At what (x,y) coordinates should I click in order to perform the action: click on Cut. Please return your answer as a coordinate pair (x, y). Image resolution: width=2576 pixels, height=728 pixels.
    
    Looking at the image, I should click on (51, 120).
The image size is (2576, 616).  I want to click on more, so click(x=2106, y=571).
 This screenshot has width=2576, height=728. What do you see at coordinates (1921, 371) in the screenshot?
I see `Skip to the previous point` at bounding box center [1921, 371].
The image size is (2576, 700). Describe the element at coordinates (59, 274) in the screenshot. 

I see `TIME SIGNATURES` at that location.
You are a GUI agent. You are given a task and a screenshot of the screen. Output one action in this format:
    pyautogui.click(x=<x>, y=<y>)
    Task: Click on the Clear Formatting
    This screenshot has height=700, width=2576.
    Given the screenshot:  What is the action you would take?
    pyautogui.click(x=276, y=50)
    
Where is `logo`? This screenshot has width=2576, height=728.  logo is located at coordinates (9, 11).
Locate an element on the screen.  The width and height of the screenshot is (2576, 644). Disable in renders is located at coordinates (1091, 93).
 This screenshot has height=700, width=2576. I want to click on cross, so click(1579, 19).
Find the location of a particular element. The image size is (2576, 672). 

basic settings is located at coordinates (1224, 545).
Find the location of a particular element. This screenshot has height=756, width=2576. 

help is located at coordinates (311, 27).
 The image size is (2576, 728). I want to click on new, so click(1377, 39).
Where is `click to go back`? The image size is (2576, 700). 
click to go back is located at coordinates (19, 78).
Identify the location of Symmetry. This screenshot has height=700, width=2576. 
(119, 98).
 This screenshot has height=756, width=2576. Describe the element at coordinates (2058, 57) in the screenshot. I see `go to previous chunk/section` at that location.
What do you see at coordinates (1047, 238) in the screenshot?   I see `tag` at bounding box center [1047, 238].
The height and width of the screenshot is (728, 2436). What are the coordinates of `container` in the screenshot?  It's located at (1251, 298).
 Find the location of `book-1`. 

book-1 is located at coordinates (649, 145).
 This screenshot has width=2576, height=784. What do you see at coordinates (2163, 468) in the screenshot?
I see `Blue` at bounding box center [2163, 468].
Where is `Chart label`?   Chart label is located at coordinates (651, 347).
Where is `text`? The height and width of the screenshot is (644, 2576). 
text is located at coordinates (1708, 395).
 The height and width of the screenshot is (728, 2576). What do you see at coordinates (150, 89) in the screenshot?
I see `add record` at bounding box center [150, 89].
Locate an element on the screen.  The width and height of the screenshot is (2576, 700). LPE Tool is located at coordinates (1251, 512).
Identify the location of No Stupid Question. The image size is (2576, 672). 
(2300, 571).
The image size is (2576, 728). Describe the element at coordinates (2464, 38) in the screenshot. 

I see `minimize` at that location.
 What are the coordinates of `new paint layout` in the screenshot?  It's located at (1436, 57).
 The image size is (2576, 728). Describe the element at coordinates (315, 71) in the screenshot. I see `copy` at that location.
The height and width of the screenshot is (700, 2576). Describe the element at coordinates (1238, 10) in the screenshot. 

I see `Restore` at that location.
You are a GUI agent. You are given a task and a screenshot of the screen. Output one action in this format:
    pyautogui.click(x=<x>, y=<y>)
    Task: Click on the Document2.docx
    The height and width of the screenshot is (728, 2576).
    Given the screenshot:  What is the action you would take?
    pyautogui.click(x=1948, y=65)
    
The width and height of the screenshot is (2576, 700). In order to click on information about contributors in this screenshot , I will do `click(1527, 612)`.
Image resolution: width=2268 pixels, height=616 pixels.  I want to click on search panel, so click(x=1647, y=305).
· · ·
▸ **WHAT IS NEEDED**: Copy out every line of the records above that contains the word "resolution", matching its case exactly.

▸ **WORKED SOLUTION**:
At what (x,y) coordinates should I click in order to perform the action: click on Cut. Please return your answer as a coordinate pair (x, y). Image resolution: width=2576 pixels, height=728 pixels.
Image resolution: width=2268 pixels, height=616 pixels.  I want to click on search panel, so click(x=1647, y=305).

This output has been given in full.